The Brooke Shields photo debate: Is it pornography or just shite art?

It's the question that has got the art world buzzing and furiously musing over glasses of Viognier and nibbles. Does the photo of a naked ten-year old Brooke Shields constitue pornography or is it simply a piece of hack sensationalism that is frequently passed for art by braindead divs? The Chum Bucket asks for both sides of the debate with the columnist from The Daily You're Not From Around Here Are You? Carole Bismuth and artist and freelance crackwhore Dashiell Getarealjob taking up the challenge.

String the photo up says Carole Bismuth

First of all, I'll admit that it takes little to get me outraged. Every time I wake up and open the curtains, I am so appalled by what I see in the world that I spew invective at anyone I see. I then ask my maid, Zevitsa, to type up what I have screamed at her and formulate it into some sort of column.

However, when I heard someone gossiping about what they had read about the reports of this controversy, my hackles were raised to such a degree that Zevitsa could not understand what I was saying and I had to be sedated.
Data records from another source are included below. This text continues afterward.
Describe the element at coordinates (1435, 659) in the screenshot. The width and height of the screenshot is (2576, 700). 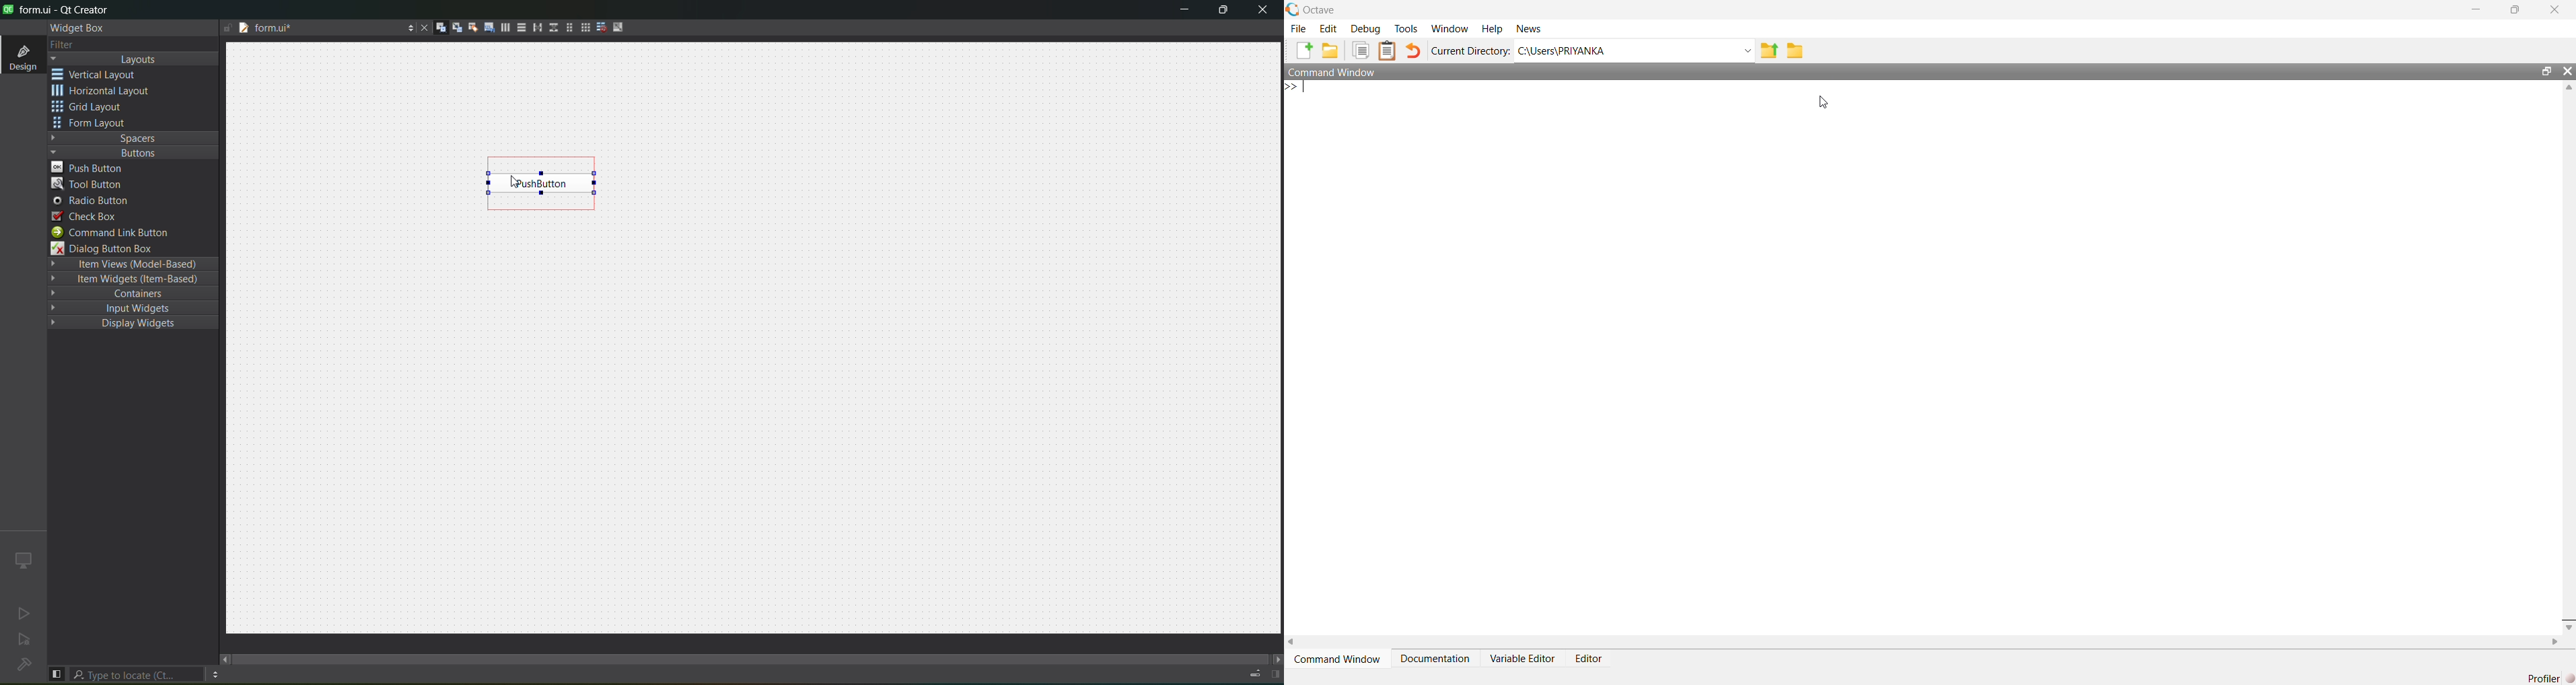
I see `Documentation` at that location.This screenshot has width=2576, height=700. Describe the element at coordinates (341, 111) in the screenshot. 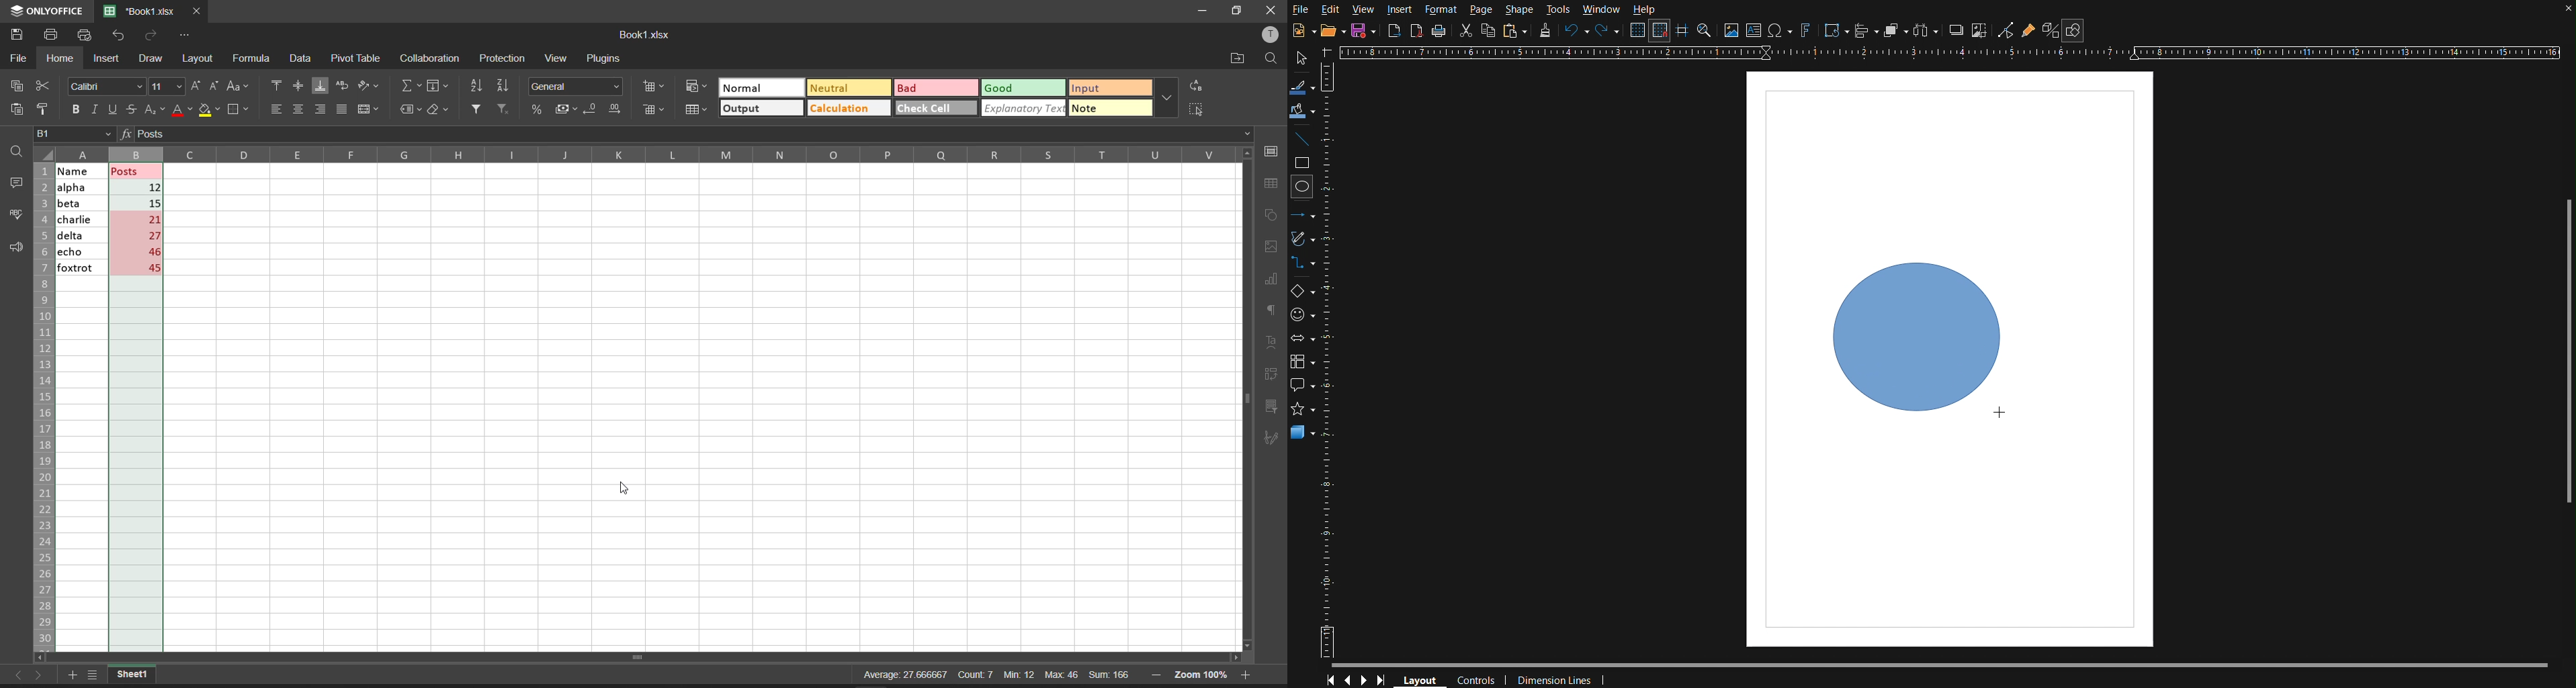

I see `justified` at that location.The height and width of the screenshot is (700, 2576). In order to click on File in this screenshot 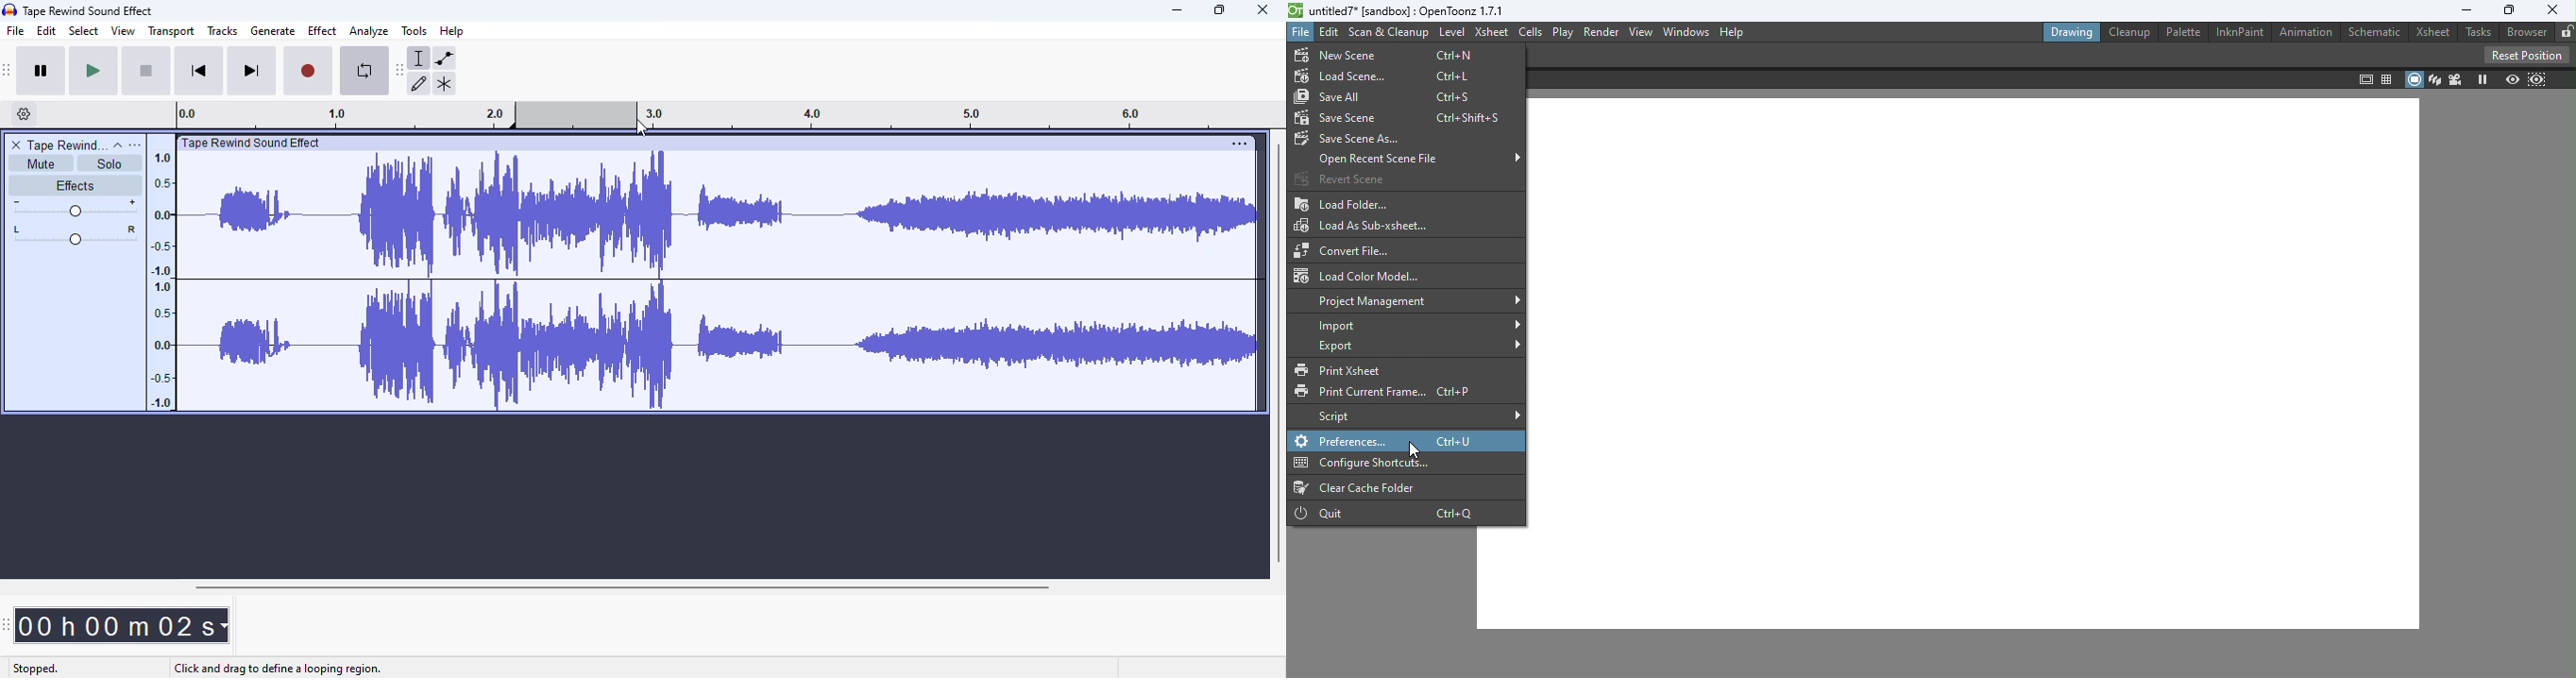, I will do `click(1300, 33)`.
This isn't art at all. Constable, that's art. A picture of a village green in the 18th century, now that is saying something. It says things are so nice, why ask questions?

Today's artists have lost all sense of what they are supposed to do. Are they here to challenge people's views? Are they here to comment on society and its peculiar attitudes to children and sexuality? No. They are here to produce nice pictures that can hang on my wall so that when people come to my house, they can say "Oh, you've got such nice taste" and I can say "Yes, yes I have."

The photo must remain says Dashiell Getarealjob

What is art? Is it a painting? Is it a photo of a man playing Swingball with a potato? Is it the recreation of the Battle of Ypres using only dancing question marks? Is it an installation piece where a monkey learns to play the clarinet whilst three hundred mice are shot for treason? No, this is all borgeouis make-believe and highly silly.

The very essence of art is to feel, to experience a furious range of emotions and to question how much people are willing to pay for the corpses of three hundred mice and a woodwind-playing primate called Fizzy.

That is why I believe the photo must remain in the gallery. Because what is art if it does not question? What is art if it does not arouse in people the urge to say "That is child pornography, pure and simple and has no place in a gallery"? This is exactly the type of inciendary sensation that I will attempt to stir up with my next installation piece, Man Loitering In A Clump Of Bushes Next To A Spanish Language School. I will be that man.